彼はさらにこうも語った。「約2万5,000人の女性や少女がレイプされ、継続的支援を必要としています。」「アフリカでは、女性がレイプされると家族から見捨てられます。女性がフィスチュラを患い尿のにおいがすると、誰も彼女に近寄らなくなるのです」、「レイプが原因によるフィスチュラが226件あり、手術の約20パーセントが失敗しています」。

「レイプされた女性と少女の90パーセントは何らかの性感染症に感染していて、約10パーセントがHIV陽性です」と、マンガ医師は参加者に説明した。「レイプされた子供たちのHIV感染を防ぐための治療はとても困難です。子供たちの体格に合うように薬を調合することが難しいのです」、「HIVに感染している子供たちは栄養失調であり周囲からも疎外されています。私たちが薬を調合しても、子供たちは衰弱しているので過量摂取となってしまう可能性があります」と語る。薬と医療用品の不足を軽減し、医療関係者に必要なトレーニングを提供し、紛争で被害を受けた病院や診療所の復旧のために国際的な支援を呼びかけた。

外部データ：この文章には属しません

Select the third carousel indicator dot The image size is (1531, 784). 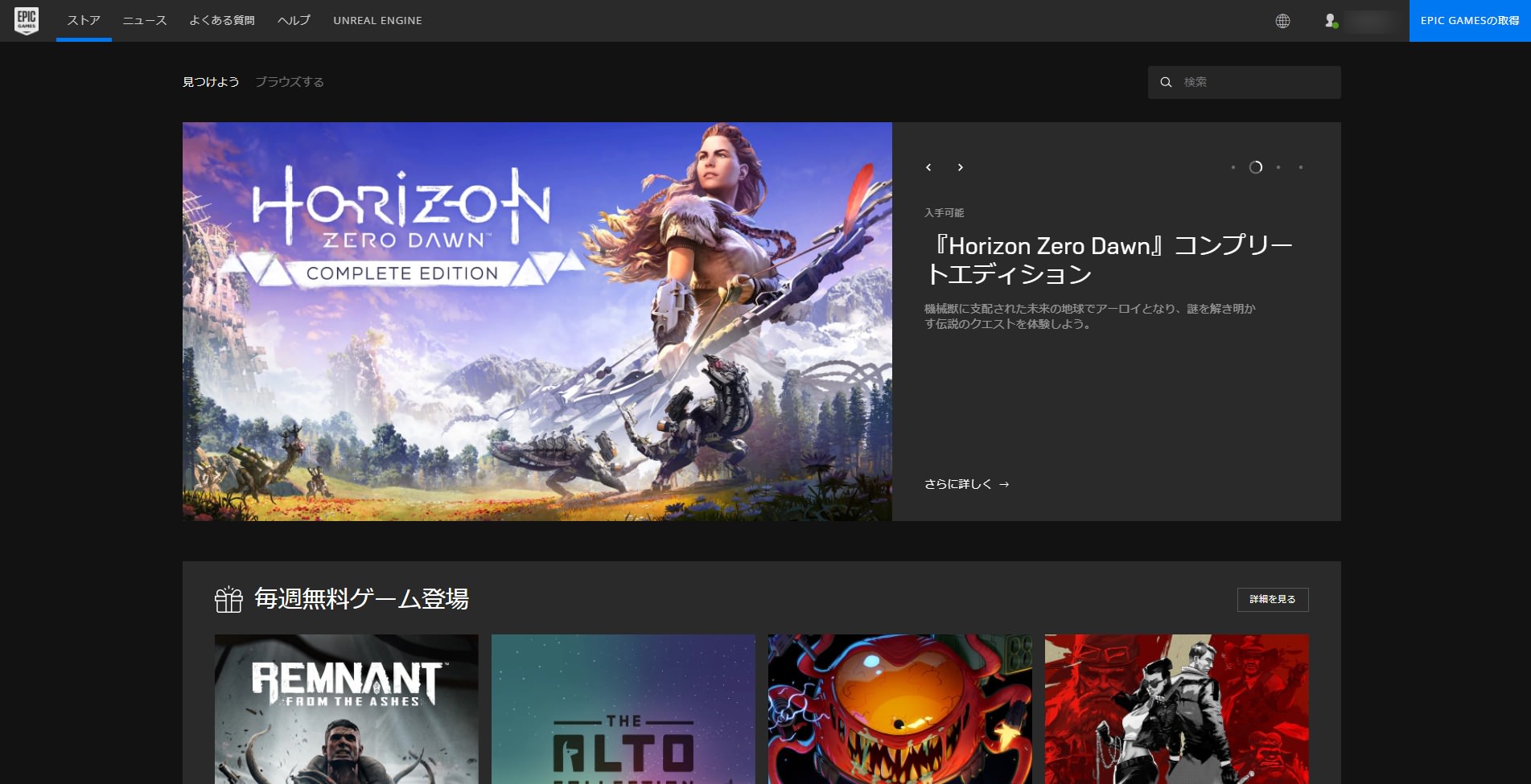click(1278, 167)
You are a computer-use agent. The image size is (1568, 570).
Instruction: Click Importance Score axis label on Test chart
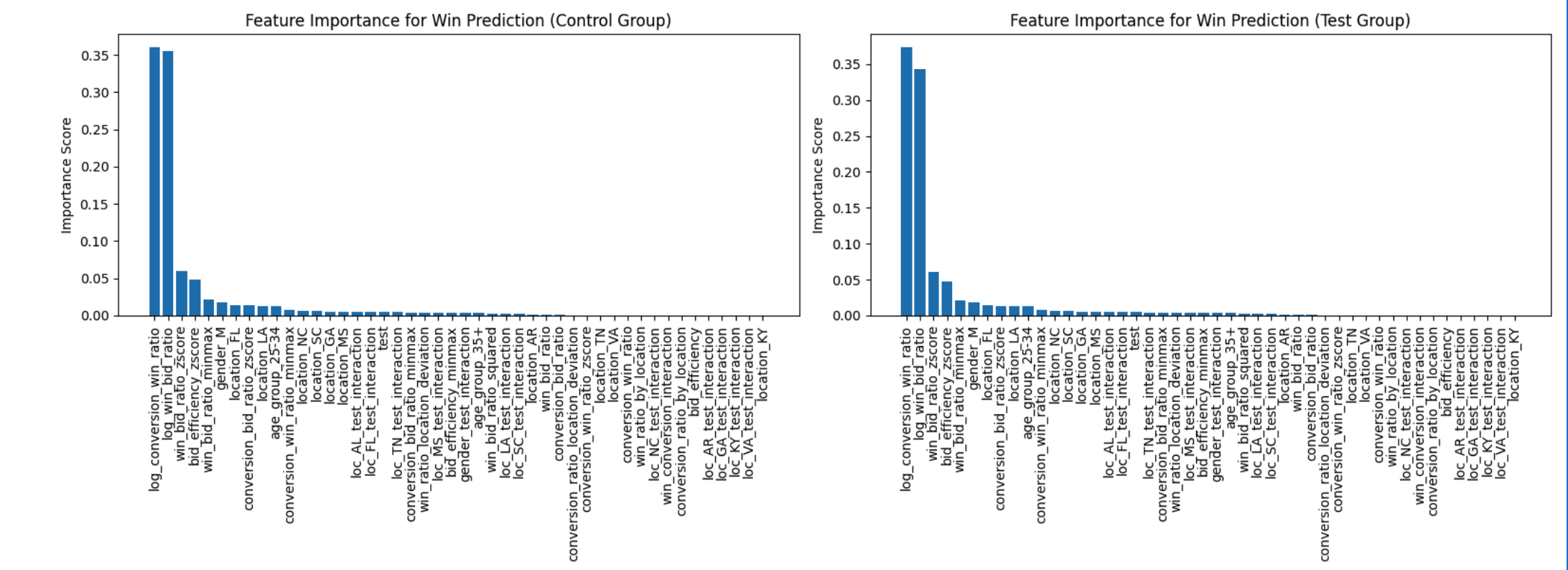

ガザ地区にあるブレイジュ(Bureij)女性保健センターのファーヤル・タベット(Feryal Thabet)医師からも報告があった。「イスラエルとの国境閉鎖や拡大する紛争は、女性の健康悪化や女性に対する暴力の増加を引き起こしています」。

タベット医師は、「パレスチナの妊産婦の3分の1以上が貧血症です。早期結婚が増えるにつれて、危険性の高い妊娠も増えています」と語った。

「検診のためにセンターを訪れる妊産婦の数は減っていて、2005年には妊産婦の80パーセントは出産後のケアを受けませんでした。また、何の医療補助もない状態で61件もの出産が行われました」とタベット医師は語り、続けて失業率と貧困の増加に言及しながら「適切な産科ケアへのアクセスや避妊具を含む医療品の不足により女性が弱い立場に追いやられ、安全でない性交渉が増えています」と述べた。

本シンポジウムは政府と国連機関、NGO団体が参加し、紛争中・後における性的暴力の生存者のニーズにこたえるための行動を呼びかけるために実施されている。